/Class-Imbalance-Classification-Performance-Analysis

This repository contains the code, documentation, and datasets for a comprehensive exploration of machine learning techniques to address class imbalance. The project investigates the impact of various methods, like ADASYN, KMeansSMOTE, and Deep Learning Generator, on classification performance while effectively demonstrating benefits of pipelining.

Primary LanguageJupyter Notebook

Class-Imbalance-Classification-Performance-Analysis

This repository contains the code, project report, and datasets for a comprehensive exploration of machine learning techniques to address class imbalance. The project investigates the impact of various methods, including ADASYN, KMeansSMOTE, and Deep Learning Generator, on classification performance using three real-world datasets. Implemented in Python and utilizing Jupyter Notebooks for experimentation and analysis, this repository offers detailed documentation and insights, along with the necessary datasets for reproduction of the results.

Project Objectives:

• Explore and compare the performance of ADASYN, KMeansSMOTE, and a Deep Learning Generator in addressing class imbalance.

• Evaluate the impact of these techniques on selected classification algorithms.

• Provide comprehensive and detailed understanding of the results in a compiled project report.

Class Imbalance Solution Techniques Selected:

• ADASYN (Adaptive Synthetic Sampling): Generates synthetic samples for the minority class, focusing on regions with low imbalance ratios.

• KMeansSMOTE: Combines K-Means clustering with SMOTE to generate synthetic samples within clusters.

• Deep Learning Generator: Utilizes advanced deep learning models (GANs, Transformers, Variational Autoencoders, Autoregressive models) from MostlyAI to create high-quality synthetic data.

Following Five Classification Algorithms Are Selected For This Project:

• KNN, Logistic Regression, Gaussian Naive Bayes, Linear SVM, & Decision Trees

Following Evaluation Metrics Are Selected For This Project:

• Precision (Both Classes), Recall (Both Classes), F1-Score (Both Classes), Accuracy, & AUC

Pipeline Implementation:

To efficiently test multiple class imbalance techniques on multiple datasets, a master function and supporting functions have been created to streamline the workflow. This pipeline automates the process of fetching data, data cleaning, EDA, data transformation, feature selection, data splitting and CV, model learning, hyperparameter tuning, and model evaluation.
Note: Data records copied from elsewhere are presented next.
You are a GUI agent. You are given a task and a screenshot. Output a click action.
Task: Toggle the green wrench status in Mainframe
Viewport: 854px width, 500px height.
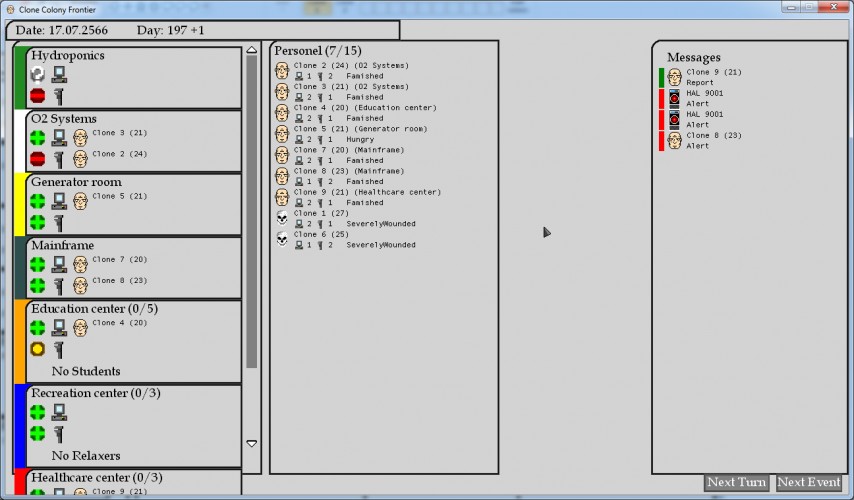(38, 286)
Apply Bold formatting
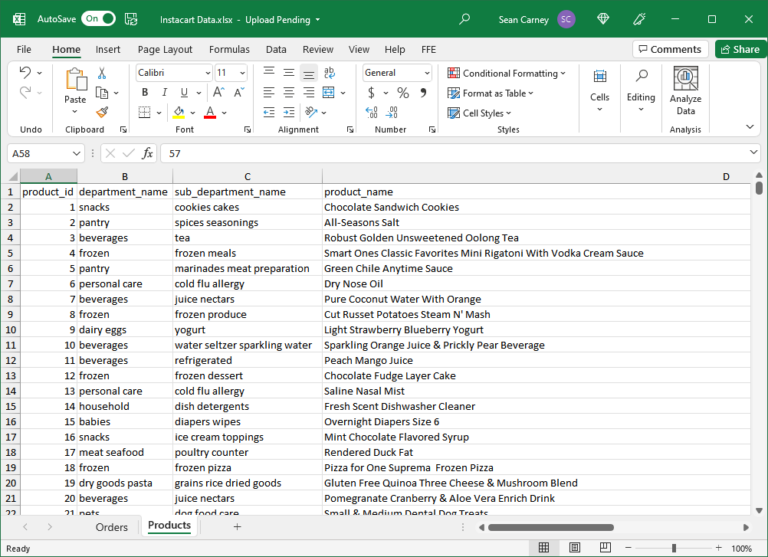The width and height of the screenshot is (768, 557). pyautogui.click(x=145, y=93)
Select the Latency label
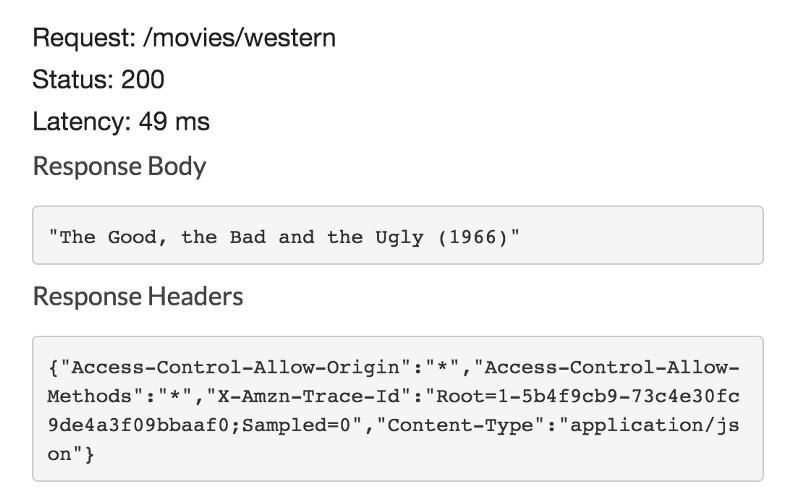 82,122
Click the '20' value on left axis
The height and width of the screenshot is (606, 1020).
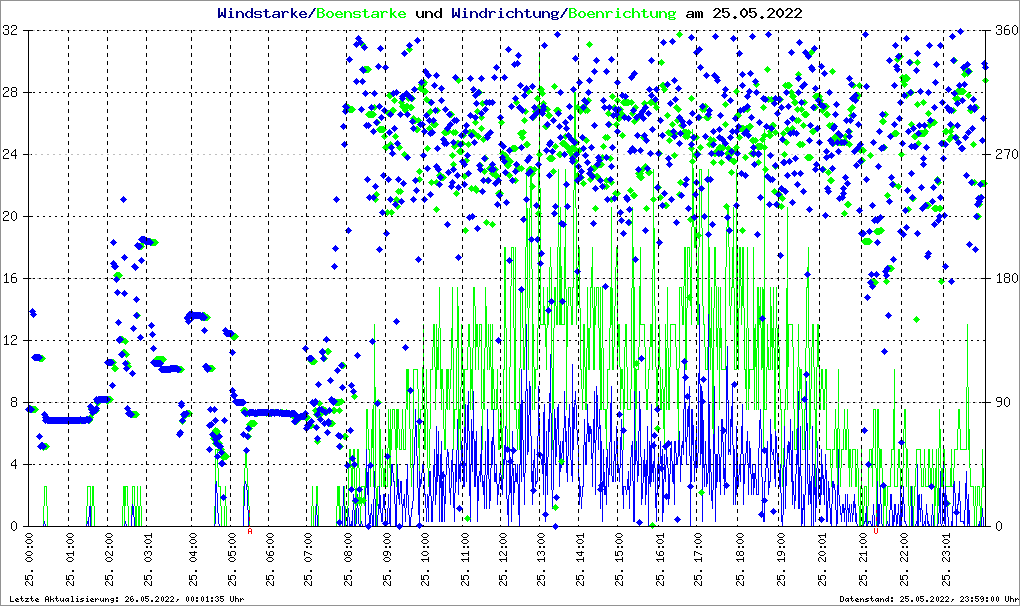12,217
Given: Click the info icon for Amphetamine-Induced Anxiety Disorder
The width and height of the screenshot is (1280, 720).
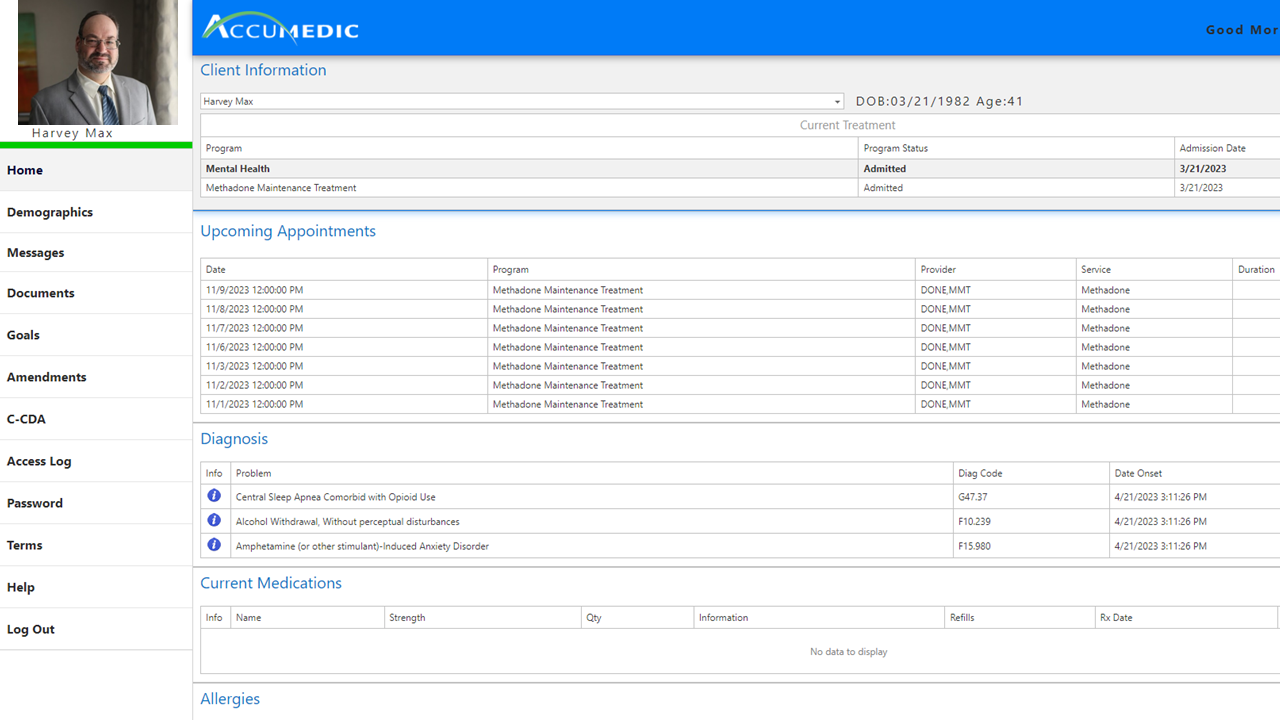Looking at the screenshot, I should pyautogui.click(x=214, y=545).
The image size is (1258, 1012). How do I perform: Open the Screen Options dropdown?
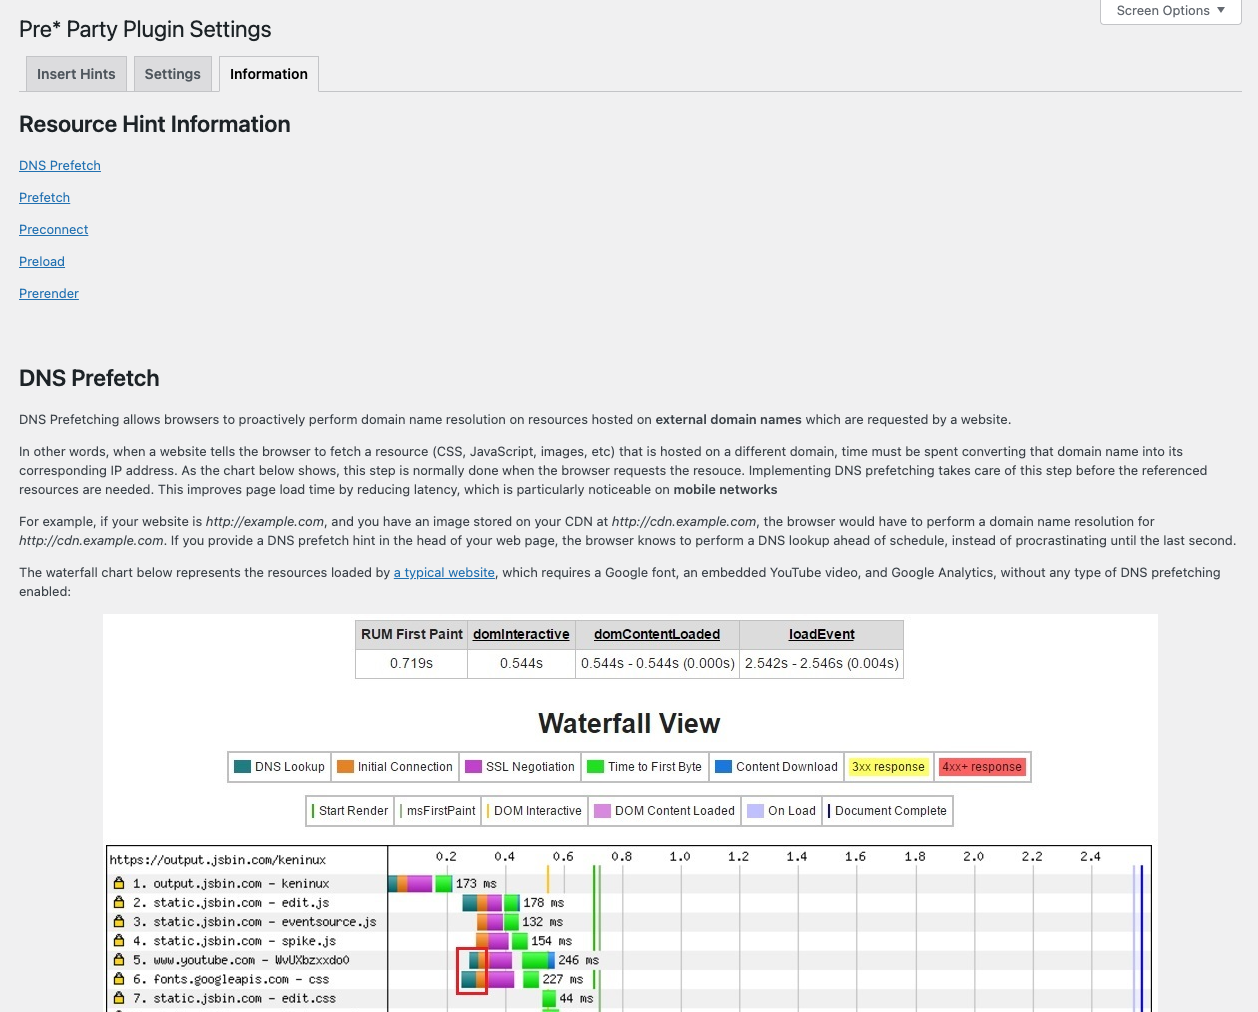(x=1170, y=11)
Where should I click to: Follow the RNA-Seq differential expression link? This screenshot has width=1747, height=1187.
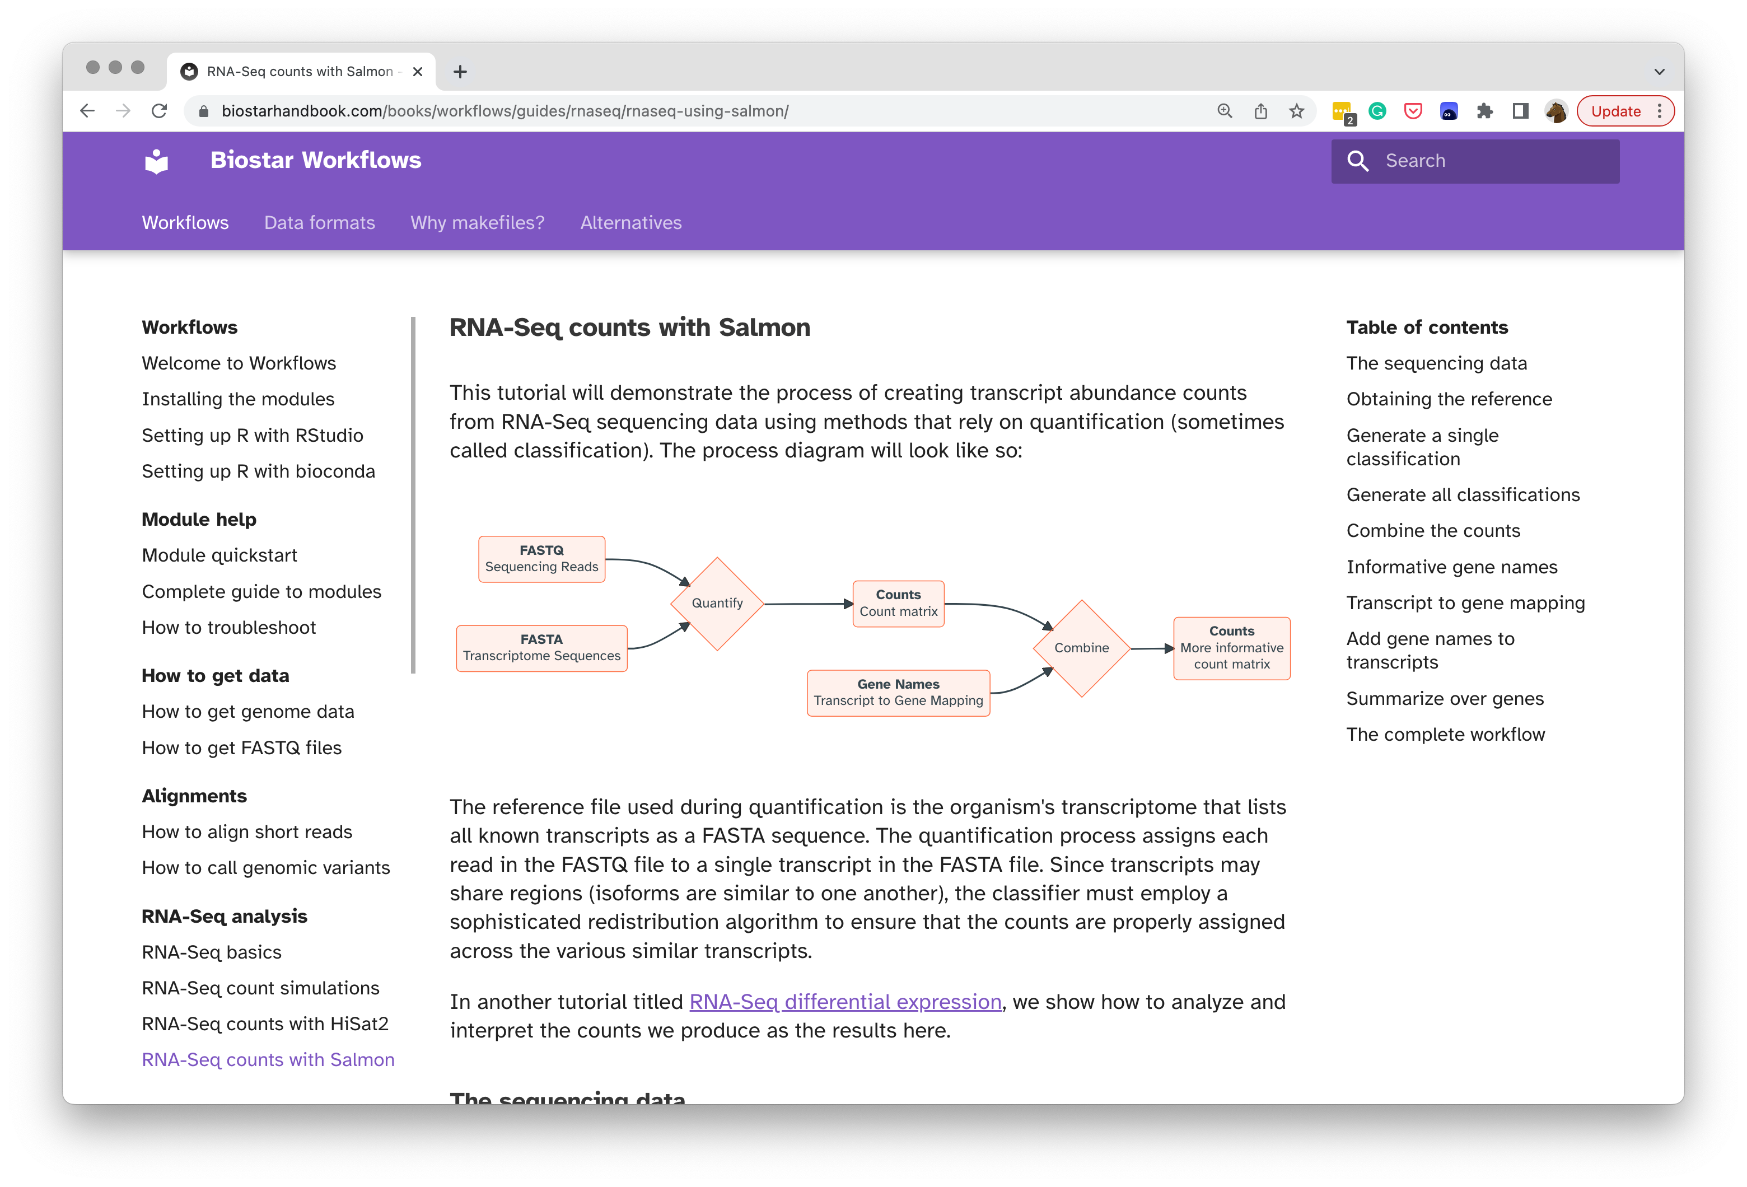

First pipiline is used to get a baseline for each dataset and then after applying each class imbalance technique on each of the datasets pipeline is deployed again and again and the results of each approach are compiled with the baseline for comparison. The modular structure allows for easy extension and modification, facilitating comprehensive experimentation and analysis. For future work, this pipeline can be modified to enable more advance data imputation techniques, more robust CV approach, and usage of GridSearch for tuning of hyperparameters.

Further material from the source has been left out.